# [PS4]  [Little Big Planet 3] Kann nicht online spielen



## SoccerwolfJB (21. Dezember 2014)

Hi, da mir keiner helfen konnte frage ich jetzt mal hier. 

Seit dem ich das Spiel habe kann ich nicht Online spielen. Ich kann das Spiel aber spielen wenn ich die Ps4 nicht mit dem Wlan verbunden habe. Jedoch wenn ich in der Zentrale bin und denn online gehe stürzt alles wieder ab. Und wenn ich dann wieder die Anwendung starte steht da: Profil fehlerhaft


MFG

Wenn das hier nicht hingehört bitte löschen


----------



## SoccerwolfJB (22. Dezember 2014)

Hat jemand überhaupt das Spiel? :o ;(


----------



## bofferbrauer (22. Dezember 2014)

Hätte wohl eher ins Konsolenforum gepasst.

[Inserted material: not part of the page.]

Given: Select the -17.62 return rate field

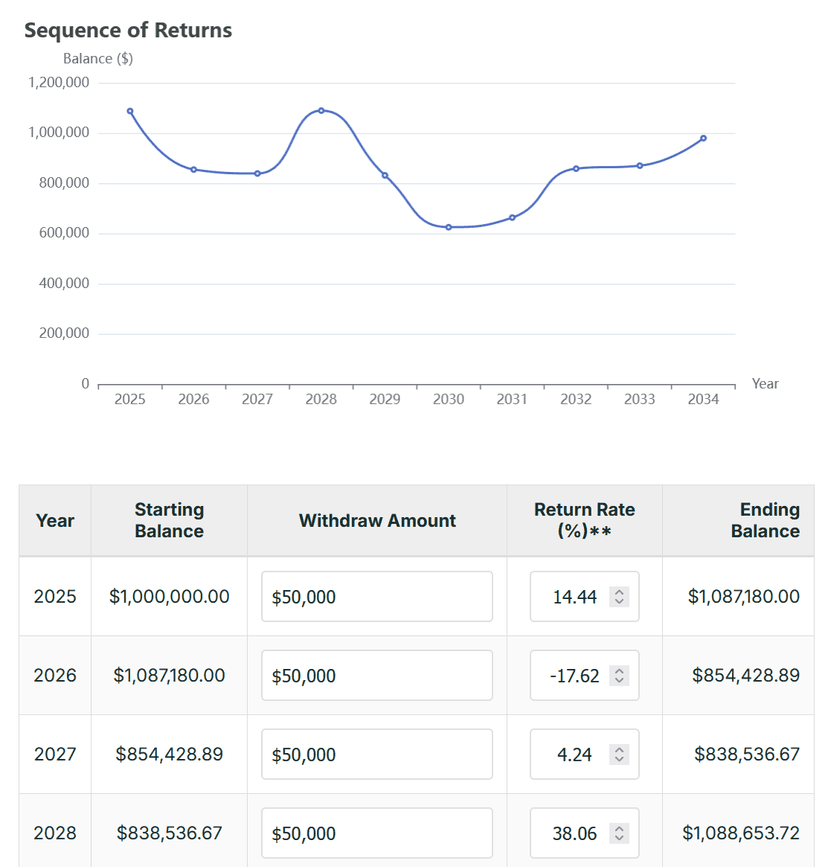Looking at the screenshot, I should 574,676.
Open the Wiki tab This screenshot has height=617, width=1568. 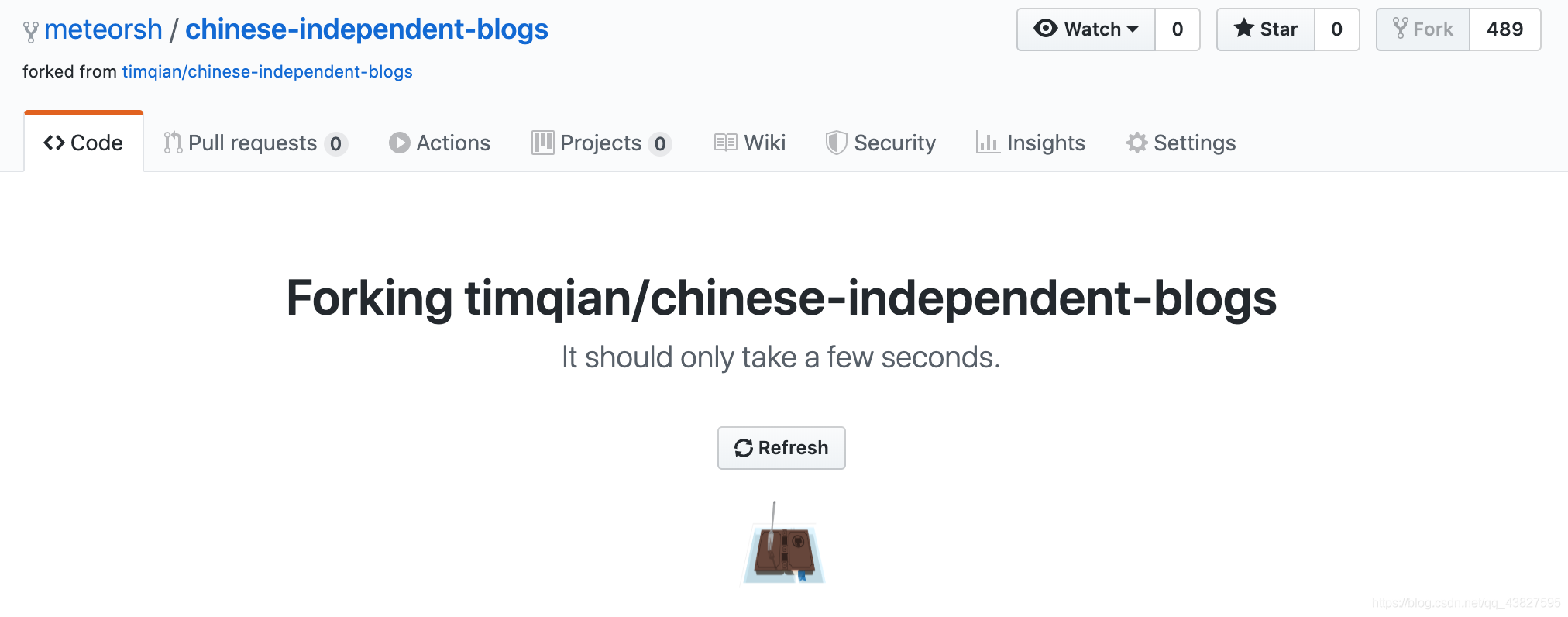[x=748, y=143]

@Problem: Ist nur LBP 3 betroffen oder kannst du auch mit anderen Spilen nicht mehr Online gehen? Wenn ja, schon mal beim Support nachgefragt?


----------



## SoccerwolfJB (22. Dezember 2014)

bofferbrauer schrieb:


> Hätte wohl eher ins Konsolenforum gepasst.
> 
> @Problem: Ist nur LBP 3 betroffen oder kannst du auch mit anderen Spilen nicht mehr Online gehen? Wenn ja, schon mal beim Support nachgefragt?



Das ist nur bei LPB 3 so


----------